EXTRACT PROVIDED:

Protocol to study cytoskeleton at molecular level with cryo-electron microscopy (cryo-EM)

Project lead: Antonio Martínez Sánchez, University of Murcia

Participating universities: University of Cologne, University of Konstanz, University of Murcia, Nantes Université

General Overview

Cytoskeletal disorders underlie many of the leading causes of non-infectious disease and death, including cardiovascular disease, neurodegeneration, invasive cancers, cirrhosis, pulmonary fibrosis, and blistering skin diseases, among many others.  This project will bring together a network of researchers who will produce preliminary data and protocols to combat issues of analysing cytoskeletal components, initially in vitro.

Purpose and Significance

The cytoskeleton is an essential and extensive component of cells (over 80% in some cases). Due to the size, dynamics and filamentous nature of cytoskeletal components, traditional methods used to obtain atomic resolution models of protein systems such as X-ray crystallography and NMR do not suffice. Furthermore, although recent advances in cryo-EM allow for the atomic resolution of larger complex assemblies, it remains technically challenging to apply this method to the structural elucidation of complexes decorating cytoskeleton filament networks. Therefore, there is a pressing need for methodological developments within cryo-electron microscopy (cryo-EM), which can tackle issues involved in imaging cytoskeletal complexes ex vivo. Solving these issues is critical for the development of new therapies.

DATASET CONTENT:
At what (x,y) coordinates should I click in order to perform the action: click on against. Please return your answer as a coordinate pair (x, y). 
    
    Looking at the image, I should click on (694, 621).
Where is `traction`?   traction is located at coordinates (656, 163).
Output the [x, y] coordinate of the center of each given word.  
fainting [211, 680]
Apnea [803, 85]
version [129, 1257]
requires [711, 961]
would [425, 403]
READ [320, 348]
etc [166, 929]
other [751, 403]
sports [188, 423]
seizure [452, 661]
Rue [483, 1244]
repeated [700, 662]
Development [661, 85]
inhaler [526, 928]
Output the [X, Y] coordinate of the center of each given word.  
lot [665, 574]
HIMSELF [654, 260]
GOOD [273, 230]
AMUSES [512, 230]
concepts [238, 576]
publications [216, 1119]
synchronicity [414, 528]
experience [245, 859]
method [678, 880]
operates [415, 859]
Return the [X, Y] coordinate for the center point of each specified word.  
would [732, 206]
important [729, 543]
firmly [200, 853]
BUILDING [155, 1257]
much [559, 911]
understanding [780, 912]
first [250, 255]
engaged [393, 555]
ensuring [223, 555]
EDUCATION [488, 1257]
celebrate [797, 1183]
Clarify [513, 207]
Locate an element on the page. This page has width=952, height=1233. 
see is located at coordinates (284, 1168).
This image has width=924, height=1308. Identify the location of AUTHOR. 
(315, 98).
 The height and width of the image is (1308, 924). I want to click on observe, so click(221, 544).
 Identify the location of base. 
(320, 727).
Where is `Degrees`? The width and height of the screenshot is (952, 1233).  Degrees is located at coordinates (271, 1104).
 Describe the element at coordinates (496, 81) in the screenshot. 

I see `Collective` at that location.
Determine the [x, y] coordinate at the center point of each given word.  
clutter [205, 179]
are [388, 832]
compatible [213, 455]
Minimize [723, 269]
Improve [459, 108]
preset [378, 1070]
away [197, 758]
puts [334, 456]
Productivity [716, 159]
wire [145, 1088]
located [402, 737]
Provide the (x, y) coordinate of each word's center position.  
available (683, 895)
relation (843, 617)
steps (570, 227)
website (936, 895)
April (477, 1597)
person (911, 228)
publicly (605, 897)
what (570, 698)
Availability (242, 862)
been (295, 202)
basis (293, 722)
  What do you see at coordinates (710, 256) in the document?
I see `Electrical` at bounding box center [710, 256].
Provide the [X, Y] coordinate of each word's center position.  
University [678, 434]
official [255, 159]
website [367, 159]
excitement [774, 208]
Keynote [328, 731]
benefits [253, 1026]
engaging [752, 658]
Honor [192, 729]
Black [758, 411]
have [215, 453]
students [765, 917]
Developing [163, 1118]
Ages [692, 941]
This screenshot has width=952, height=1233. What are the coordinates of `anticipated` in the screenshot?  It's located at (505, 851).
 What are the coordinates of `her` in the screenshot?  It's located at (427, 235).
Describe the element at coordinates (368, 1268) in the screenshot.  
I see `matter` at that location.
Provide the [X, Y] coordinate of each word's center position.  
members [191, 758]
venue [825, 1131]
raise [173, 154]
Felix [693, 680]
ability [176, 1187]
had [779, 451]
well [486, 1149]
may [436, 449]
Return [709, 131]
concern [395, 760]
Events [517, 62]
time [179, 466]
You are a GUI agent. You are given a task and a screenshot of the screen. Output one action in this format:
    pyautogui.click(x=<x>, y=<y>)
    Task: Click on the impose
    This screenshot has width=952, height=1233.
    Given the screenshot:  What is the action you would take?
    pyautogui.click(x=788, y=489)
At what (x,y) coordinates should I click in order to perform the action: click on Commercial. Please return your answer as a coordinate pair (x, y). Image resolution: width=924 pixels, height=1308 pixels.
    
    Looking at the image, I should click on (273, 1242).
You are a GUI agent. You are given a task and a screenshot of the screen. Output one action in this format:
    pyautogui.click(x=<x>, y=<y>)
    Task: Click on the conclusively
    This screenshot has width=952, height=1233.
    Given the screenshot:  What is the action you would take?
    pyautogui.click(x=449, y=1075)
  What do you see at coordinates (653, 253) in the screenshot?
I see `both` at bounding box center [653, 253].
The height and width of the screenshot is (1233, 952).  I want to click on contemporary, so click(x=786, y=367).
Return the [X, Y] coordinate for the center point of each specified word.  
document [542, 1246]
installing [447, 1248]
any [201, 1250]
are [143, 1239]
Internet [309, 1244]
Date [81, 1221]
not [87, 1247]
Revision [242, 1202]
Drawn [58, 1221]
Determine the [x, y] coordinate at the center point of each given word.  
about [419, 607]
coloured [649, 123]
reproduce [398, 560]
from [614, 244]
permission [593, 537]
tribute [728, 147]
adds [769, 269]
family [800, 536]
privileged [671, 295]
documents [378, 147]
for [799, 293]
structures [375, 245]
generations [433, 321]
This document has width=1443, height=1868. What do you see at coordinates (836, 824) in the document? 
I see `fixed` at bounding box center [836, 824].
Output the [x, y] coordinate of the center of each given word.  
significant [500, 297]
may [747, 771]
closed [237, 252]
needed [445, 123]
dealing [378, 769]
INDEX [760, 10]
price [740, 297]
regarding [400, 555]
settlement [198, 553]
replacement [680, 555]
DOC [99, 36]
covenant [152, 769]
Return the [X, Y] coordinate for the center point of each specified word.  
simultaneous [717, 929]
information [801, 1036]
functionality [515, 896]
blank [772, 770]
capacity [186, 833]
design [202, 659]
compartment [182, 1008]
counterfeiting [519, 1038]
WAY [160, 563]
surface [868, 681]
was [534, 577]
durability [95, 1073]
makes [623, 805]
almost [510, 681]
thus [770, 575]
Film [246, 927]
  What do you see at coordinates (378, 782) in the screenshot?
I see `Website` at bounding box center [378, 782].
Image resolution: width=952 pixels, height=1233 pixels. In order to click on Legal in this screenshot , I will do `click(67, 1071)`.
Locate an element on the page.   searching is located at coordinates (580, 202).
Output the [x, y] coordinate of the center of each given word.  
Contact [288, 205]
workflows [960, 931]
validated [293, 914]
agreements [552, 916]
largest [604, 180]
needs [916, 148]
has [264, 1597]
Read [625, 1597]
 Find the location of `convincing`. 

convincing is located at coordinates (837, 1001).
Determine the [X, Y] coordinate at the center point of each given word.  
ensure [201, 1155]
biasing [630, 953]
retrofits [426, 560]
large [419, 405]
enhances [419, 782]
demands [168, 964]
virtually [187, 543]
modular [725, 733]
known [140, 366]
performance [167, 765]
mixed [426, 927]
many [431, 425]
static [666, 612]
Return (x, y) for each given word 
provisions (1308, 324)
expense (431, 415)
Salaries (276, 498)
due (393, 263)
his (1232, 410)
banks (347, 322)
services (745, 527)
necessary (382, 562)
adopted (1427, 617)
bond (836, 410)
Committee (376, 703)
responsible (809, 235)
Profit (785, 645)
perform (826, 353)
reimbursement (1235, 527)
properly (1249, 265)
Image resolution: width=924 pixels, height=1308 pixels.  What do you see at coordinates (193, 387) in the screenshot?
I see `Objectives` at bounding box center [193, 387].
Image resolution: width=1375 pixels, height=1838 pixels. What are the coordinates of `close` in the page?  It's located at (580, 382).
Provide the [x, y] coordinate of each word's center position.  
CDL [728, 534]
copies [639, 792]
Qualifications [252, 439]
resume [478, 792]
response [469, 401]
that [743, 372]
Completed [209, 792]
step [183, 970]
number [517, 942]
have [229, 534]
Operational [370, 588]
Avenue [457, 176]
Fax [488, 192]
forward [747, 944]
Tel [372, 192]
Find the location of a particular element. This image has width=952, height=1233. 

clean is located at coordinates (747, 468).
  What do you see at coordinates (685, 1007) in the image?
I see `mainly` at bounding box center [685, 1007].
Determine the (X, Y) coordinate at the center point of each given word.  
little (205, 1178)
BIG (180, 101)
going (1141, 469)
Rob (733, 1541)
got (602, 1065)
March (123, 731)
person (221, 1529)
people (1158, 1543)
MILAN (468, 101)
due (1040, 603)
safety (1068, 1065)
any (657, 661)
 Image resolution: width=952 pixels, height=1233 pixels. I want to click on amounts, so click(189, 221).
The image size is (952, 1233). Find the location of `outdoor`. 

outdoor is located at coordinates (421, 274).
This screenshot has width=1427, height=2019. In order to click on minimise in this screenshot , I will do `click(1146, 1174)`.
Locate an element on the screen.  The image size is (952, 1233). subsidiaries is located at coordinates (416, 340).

WORK TO COMPLETE:
- A) Retype the passage of the cryo-EM cytoskeleton protocol text from "Cytoskeletal disorders underlie" up to and including "initially in vitro.".
- B) Write what comes next in the cryo-EM cytoskeleton protocol text, picking up after its final sentence.

ANSWERS GIVEN:
- A)
Cytoskeletal disorders underlie many of the leading causes of non-infectious disease and death, including cardiovascular disease, neurodegeneration, invasive cancers, cirrhosis, pulmonary fibrosis, and blistering skin diseases, among many others.  This project will bring together a network of researchers who will produce preliminary data and protocols to combat issues of analysing cytoskeletal components, initially in vitro.

- B)
Implementation Method and Timeline

Partners will contribute as follows: analysis by researchers from Nantes of the dynamic complex components will be combined with state-of-the-art cryo-EM methods and infrastructure in Cologne, together with the development of tailored algorithms to solve current methodological bottlenecks by researchers in Murcia. To establish the above protocols and generate data relevant to human health, samples of a novel actin binding protein complex of medical significance will be produced for this network by the University of Konstanz.

Expected Outcomes

The establishment of these techniques and network will allow the analysis of cryo-EM data, with a particular view to analyse specialised cytoskeletal formations such as sarcomere- and axon-based cell signalling assemblies. Regulatory signalosomes in these systems comprise important biomedical targets, but their analyses are complicated by the extensive molecular crowding occurring in these para-crystalline architectures. Thus, developments in this network will help to facilitate and accelerate the application of the latest powerful EM methodologies to a system of high physiological and biomedical significance that currently remains poorly accessible to study.